With only the core API out of preview, there’s still a long way to go for this framework. Unity’s built a multitude of engine components that aren’t able to leverage the power of DOTS yet, but they’ve laid out a roadmap that’s aiming to deliver quite a lot in the next few years. Unfortunately, it means that not everything is there yet.

They’ve partnered with Havok in providing an ECS physics engine that’s currently in preview and it’s possible to render 3D objects. Using Project Tiny it’s possible to do quite a bit in 2D, but from what I understood there’s still more work to be done there and the platforms Project Tiny supports is also limited.

Lastly, there has been work on integrating certain components to enable using Jobs for these, but it still feels very removed from the ECS framework as the majority of it is concerned with providing a way to manipulate the components using the job system.
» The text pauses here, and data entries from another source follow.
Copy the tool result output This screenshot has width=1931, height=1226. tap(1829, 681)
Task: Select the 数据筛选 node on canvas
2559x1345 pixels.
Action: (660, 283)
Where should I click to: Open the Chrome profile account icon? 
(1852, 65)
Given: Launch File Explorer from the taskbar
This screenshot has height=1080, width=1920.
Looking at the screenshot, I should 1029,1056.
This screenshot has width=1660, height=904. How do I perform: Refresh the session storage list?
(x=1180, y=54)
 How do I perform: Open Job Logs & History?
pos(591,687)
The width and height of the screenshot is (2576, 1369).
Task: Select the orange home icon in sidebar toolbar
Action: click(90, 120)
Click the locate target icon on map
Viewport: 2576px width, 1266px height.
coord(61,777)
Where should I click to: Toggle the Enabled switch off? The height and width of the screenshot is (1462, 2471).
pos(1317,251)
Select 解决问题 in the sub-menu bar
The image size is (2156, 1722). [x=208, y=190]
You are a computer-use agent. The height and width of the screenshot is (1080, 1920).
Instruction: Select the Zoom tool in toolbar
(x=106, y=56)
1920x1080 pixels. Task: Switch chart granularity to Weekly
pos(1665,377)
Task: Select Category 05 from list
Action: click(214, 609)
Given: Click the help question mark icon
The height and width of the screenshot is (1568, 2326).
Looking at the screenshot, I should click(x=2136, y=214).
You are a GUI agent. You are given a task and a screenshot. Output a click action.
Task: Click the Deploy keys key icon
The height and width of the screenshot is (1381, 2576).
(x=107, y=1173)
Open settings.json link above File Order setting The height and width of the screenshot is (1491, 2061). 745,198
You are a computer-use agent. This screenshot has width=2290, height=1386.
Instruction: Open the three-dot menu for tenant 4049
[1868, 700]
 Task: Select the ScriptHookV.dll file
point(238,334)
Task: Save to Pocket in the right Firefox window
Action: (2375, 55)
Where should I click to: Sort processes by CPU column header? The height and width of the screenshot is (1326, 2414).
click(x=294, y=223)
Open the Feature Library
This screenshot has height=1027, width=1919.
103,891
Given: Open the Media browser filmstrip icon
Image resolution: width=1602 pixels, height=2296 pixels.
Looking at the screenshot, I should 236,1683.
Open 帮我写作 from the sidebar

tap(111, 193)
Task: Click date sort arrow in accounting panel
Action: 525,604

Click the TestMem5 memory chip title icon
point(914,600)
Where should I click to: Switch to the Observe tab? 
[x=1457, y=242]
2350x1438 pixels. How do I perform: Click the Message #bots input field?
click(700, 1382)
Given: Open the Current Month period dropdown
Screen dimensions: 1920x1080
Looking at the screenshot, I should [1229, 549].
All that said it’s still very possible to have systems interact with regular Unity components on the main thread, it’s just that there isn’t necessarily so much of a performance gain. It also does present some odd cases in handling the more “event” driven architecture that they’ve opted for on the current 2D and 3D physics engines, but that might be my lack of understanding on how to approach problems like this.

Final thoughts

As a whole I’ve been following along development of DOTS since I caught wind of it around the end of 2017. It’s pushed me to become a much better developer as well as have a deeper respect for the hardware that our software is running on. With the core API out of preview now I’m very excited to start seeing more of a focus on writing game code in this manner and enabling smaller teams to achieve larger-scale games knowing that they have an engine team backing them.

It’s also opening up Unity to building a decent visual scripting tool that’s leaving me super excited to start using. As with anything, there’s a big balance to strike with its usability, but it’s something that might enable someone to do a first pass on an idea that can then be more easily optimized at a later stage. I’m going to be thinking about using DOTS more regularly for my projects.